— Start of DATA FOR THIS EXERCISE —

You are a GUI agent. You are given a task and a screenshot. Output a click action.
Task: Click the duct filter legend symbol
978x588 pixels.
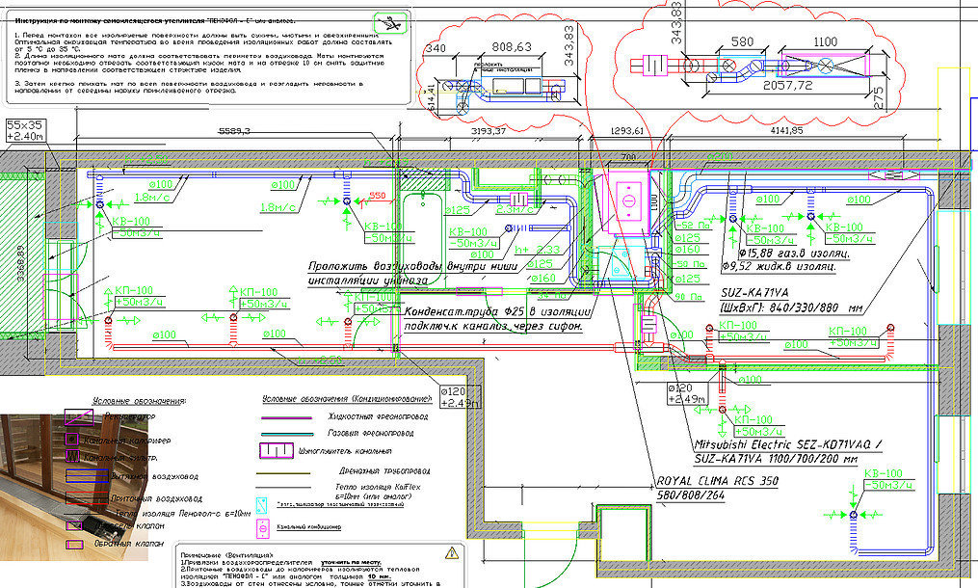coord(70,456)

— End of DATA FOR THIS EXERCISE —
— Start of DATA FOR THIS EXERCISE —

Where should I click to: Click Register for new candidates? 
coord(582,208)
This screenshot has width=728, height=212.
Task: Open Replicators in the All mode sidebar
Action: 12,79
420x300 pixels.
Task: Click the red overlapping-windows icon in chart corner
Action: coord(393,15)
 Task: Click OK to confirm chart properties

— End of DATA FOR THIS EXERCISE —

* WRITTEN PROBLEM: Output the lines from the one containing "You are a GUI" through the one containing "coord(70,456)", both included, as a Markdown table with columns Row and Line, skipping blank lines. Leave the pictures out.

* FINISHED TASK:
| Row | Line |
|---|---|
| 1 | You are a GUI agent. You are given a task and a screenshot. Output a click action. |
| 2 | Task: Click the duct filter legend symbol |
| 3 | 978x588 pixels. |
| 4 | coord(70,456) |